Lambda created *-*-custom-resource-apigw-cw-role, what is it?

I just upgraded to Serverless 1.53.0 and deployed a very simple project (1 Lambda and API Gateway). I noticed a new Lambda was created [service]-[stage]-custom-resource-apigw-cw-role. What is this Lambda and what does it do? How often is it executed, memory usage etc…

3 Likes

From what I gather it’s a lambda function used to dynamically define the “CloudWatch log role ARN” property (as part of CloudFormation custom resources feature). This property seems to be an account property (can be controlled in the web console under API Gateway > Settings.
I didn’t find yet how to disable its creation or control it. This is left as a question to the audience.
I’d personally rather not have it run nor created, and in the process avoid giving the serverless user/role too many permissions.

You have provided information to connect to serverless dashboard at serverless.yml file. Probably the auto crated lambda function sends some information from AWS to serverless dashboard. To turn off this auto creation simply remove “app” and “org” from serverless.yml.
app: hello
org: DemoOrg

I have my serverless definition without app and org and still create this function… any know how to avoid it?

I tested using a shared api gateway and using a shared role for the lambda invocations and nothing…

Hi,
If you have below in your serverless.yml:

provider:
    logs:
        restApi: true

Then change from true to false works for me, if you can see the folder where you actually package all your code, the zip file “custom-resource.zip” is gone.
Hope this helps.

Version info:

Serverless: Running "serverless" installed locally (in service node_modules)
Framework Core: 2.64.1 (local)
Plugin: 5.5.0
SDK: 4.3.0
Components: 3.17.1

Cheers

Hello guys,
Does anybody know how to disable creation of this function? I cannot find the place in the code where that function creation is enabled.

I appreciate the help.

The functions serves a very specific purpose and is related to limitations with AWS CloudFormation. The Serverless Framework is designed to make use of CloudFormation for a number of reasons. However, in a lot of cases, there are features that we and users want to use that is actually not supported by CloudFormation. In order to help solve the issue that CloudFormation may not support certain features very quickly, AWS introduced a feature called custom resources (Custom resources - AWS CloudFormation) that allows someone to deploy a Lambda function that contains requests to the AWS SDK to create, destroy, etc resources in an AWS as if it was a part of CloudFormation already.

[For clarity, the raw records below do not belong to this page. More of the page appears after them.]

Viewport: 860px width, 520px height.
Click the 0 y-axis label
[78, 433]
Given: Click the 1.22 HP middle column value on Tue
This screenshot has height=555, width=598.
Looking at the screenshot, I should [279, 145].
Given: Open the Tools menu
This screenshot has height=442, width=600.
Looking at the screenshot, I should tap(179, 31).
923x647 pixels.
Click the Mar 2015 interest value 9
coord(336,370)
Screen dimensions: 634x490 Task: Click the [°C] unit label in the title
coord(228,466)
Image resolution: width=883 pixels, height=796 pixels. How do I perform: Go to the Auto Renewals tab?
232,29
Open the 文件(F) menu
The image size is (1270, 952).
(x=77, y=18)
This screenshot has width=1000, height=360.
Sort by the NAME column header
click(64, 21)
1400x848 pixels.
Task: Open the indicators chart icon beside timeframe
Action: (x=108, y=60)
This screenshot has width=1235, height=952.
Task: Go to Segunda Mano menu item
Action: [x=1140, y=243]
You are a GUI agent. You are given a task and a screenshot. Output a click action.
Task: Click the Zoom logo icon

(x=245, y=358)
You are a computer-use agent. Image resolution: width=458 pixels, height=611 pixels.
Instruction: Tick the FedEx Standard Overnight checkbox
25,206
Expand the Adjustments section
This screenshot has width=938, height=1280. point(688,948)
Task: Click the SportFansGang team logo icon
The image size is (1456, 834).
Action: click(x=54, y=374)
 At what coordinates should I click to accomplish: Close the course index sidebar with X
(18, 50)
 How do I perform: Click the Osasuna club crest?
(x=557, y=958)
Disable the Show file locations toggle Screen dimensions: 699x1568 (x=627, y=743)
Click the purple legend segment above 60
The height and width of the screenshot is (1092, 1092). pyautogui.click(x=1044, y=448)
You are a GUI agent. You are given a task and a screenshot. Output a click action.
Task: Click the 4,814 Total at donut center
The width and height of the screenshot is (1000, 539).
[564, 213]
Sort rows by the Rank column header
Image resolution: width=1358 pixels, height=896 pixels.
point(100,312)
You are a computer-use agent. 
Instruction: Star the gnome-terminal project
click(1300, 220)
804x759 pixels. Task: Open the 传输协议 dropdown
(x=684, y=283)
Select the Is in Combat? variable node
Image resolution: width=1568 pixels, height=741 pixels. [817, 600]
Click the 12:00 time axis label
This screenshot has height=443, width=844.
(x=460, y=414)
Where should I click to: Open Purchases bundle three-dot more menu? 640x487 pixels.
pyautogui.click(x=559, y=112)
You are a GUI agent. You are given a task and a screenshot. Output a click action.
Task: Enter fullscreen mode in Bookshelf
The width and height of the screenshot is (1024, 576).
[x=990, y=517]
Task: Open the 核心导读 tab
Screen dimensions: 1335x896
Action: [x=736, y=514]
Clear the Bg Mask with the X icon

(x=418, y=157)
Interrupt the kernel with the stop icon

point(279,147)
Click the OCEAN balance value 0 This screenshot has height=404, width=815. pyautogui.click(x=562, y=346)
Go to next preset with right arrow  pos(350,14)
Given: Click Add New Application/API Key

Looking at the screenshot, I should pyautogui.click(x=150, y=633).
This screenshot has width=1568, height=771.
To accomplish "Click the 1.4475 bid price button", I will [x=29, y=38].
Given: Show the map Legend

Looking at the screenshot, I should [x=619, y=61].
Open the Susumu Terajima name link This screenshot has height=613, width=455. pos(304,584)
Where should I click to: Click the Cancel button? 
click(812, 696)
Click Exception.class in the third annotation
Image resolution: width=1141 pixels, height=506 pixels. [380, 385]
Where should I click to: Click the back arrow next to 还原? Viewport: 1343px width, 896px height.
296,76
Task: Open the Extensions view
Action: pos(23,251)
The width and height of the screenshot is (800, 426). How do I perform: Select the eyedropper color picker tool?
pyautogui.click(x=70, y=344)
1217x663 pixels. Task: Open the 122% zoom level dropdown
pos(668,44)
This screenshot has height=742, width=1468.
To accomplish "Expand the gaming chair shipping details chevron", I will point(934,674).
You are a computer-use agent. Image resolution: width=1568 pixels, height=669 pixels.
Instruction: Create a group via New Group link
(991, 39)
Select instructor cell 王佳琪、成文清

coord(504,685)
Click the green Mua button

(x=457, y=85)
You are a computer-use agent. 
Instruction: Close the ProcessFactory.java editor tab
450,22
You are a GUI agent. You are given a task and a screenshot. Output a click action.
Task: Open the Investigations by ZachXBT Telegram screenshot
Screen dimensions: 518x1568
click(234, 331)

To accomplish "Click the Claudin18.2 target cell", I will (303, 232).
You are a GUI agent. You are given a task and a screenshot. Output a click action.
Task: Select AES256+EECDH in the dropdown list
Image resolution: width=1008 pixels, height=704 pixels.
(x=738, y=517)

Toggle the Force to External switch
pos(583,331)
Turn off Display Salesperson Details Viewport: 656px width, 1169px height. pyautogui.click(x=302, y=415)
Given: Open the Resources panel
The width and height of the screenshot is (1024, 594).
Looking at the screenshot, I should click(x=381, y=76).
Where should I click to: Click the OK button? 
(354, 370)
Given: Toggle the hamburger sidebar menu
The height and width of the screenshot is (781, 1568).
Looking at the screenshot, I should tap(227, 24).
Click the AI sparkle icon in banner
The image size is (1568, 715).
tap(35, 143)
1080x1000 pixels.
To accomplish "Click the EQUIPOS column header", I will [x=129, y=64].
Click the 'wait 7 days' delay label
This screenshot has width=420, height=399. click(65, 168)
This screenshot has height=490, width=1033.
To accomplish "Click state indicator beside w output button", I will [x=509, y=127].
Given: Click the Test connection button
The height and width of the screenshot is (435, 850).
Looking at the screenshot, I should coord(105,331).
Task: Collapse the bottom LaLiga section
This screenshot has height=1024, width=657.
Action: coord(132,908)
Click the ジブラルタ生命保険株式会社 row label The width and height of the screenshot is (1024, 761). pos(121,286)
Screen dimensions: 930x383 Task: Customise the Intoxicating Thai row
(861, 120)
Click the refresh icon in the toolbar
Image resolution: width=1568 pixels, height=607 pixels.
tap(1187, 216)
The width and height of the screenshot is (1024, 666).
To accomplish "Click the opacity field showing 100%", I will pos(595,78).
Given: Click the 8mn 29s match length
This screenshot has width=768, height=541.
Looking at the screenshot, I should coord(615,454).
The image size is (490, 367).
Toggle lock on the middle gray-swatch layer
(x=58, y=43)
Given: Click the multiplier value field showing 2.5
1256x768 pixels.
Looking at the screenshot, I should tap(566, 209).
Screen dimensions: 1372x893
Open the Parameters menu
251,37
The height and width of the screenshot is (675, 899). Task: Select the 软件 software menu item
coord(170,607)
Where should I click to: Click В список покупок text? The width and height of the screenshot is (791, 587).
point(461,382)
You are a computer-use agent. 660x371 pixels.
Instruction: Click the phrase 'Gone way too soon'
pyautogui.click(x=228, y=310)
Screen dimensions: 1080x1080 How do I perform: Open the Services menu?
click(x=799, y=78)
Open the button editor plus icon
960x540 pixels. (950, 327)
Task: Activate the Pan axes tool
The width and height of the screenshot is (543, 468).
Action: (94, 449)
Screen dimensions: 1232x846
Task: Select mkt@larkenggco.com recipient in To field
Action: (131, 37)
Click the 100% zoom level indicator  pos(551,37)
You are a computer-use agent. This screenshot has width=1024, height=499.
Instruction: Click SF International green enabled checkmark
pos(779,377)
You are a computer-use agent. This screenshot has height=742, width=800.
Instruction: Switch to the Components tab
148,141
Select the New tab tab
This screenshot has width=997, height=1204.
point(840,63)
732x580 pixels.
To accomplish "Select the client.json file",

That is the function that every one is seeing. And back when Node 12 was the latest version of Node, this function would have been deployed as a Node 12 function. Now that Node 12 is deprecated by AWS, there are issues being created, usually when someone attempts to push an update, it fails, and the CloudFormation rollback process attempts to rollback that Node 12 function and Lambda responds with an error.

The way I have seen users correct this is go to the Lambda service, find the function and edit the runtime setting for that function in the AWS Console to something like Node 14 or higher then retry the rollback.

Thanks for your help garethmcc. Changing the runtime worked.